L’hédonisme est connu pour être la philosophie du plaisir. Les Sybarites, qui vivaient au 6e siècle av. J.-C., s’adonnaient à des épanchements lubriques inspirés par les fêtes du calendrier et les célébrations religieuses. À l’époque de Pythagore, ils opposaient à celui-ci une philosophie de la douceur de vivre plutôt qu’une philosophie de la maîtrise de soi et de l’ascèse intérieure. C’est pourquoi ils furent persécutés et virent leur ville incendiée.

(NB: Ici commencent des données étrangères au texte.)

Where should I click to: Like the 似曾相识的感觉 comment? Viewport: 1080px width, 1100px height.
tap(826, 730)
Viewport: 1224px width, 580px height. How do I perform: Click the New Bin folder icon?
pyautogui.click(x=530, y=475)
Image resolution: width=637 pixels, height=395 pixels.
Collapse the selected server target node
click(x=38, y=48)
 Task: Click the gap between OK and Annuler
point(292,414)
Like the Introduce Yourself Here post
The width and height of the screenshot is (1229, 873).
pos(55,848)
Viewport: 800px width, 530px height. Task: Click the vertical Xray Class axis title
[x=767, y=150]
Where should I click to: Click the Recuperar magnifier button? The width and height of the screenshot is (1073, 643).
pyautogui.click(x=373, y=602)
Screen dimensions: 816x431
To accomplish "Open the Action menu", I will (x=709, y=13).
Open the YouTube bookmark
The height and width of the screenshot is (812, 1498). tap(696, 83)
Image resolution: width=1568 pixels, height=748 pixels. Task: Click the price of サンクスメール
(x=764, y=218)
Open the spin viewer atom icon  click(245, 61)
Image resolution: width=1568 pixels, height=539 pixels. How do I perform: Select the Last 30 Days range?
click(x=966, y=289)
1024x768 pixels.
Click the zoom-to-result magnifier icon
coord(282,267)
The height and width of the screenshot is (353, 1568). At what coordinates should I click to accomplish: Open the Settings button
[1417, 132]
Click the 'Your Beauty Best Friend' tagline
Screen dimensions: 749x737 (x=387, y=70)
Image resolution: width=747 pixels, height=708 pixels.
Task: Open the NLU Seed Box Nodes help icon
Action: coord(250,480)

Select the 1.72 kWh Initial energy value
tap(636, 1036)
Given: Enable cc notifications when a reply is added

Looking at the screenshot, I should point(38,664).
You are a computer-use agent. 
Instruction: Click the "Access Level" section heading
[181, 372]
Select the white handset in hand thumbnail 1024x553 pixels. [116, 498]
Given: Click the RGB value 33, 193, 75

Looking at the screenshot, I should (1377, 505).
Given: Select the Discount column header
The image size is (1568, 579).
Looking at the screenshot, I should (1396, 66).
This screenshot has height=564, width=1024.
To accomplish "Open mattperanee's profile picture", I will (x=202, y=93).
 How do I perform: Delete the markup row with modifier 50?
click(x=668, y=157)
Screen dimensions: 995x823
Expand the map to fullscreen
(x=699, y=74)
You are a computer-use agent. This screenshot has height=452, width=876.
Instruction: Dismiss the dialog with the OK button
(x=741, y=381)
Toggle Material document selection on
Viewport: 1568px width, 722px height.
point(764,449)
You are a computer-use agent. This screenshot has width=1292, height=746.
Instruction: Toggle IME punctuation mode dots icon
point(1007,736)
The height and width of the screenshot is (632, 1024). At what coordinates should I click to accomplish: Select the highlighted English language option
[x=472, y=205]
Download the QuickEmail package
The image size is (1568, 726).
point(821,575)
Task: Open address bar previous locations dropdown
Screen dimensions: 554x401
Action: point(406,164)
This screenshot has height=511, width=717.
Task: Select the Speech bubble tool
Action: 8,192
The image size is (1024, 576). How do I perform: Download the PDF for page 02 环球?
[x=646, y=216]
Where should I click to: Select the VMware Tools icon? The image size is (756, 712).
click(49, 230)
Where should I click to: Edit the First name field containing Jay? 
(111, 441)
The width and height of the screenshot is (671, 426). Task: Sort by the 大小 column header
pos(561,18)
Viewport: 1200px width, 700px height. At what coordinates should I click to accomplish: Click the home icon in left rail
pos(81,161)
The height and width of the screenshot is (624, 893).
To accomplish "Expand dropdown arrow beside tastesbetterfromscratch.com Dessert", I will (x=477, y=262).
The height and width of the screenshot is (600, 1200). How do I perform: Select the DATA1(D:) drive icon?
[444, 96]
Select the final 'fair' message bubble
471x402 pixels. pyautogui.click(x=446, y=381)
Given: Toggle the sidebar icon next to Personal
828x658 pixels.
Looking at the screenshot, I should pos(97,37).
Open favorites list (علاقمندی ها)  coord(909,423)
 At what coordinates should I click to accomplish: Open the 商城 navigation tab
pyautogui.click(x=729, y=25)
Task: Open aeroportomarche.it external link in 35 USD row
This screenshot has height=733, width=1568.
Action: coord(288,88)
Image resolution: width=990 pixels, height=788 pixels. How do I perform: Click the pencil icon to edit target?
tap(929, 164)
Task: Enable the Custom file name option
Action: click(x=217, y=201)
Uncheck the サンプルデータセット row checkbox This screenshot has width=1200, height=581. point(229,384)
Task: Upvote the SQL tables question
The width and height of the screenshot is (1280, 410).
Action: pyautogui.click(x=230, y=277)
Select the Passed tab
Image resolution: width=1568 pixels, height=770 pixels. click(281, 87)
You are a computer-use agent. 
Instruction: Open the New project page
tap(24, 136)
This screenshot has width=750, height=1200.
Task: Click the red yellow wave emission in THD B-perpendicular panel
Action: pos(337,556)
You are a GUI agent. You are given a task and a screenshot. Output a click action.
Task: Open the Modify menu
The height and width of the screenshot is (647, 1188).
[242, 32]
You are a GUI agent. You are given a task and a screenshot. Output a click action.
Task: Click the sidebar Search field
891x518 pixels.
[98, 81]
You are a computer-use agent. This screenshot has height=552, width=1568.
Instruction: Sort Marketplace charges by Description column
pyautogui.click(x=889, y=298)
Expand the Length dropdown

Trois siècles plus tard, Épicure a donné des lettres de noblesse à l’attitude philosophique orienté au plaisir, en la couronnant d’une éthique dominée par l’ataraxie (qui signifie le repos du sage). Détente, indifférence joyeuse, détachement devenaient les attributs de la sagesse. Des 200 traités qu’Épicure a écrits, trois lettres seulement nous sont parvenues. Déconsidérés par l’époque, ses disciples étaient traités par Cicéron comme « les pourceaux du troupeau d’Épicure ». Encore une fois, le consentement aux plaisirs de la chair, aux célébrations gastronomiques et, au bonheur, tout compte fait, passaient pour dégrader l’homme en l’emmenant à penser à des choses futiles plutôt qu’à s’intéresser à la politique ou aux affaires dites sérieuses!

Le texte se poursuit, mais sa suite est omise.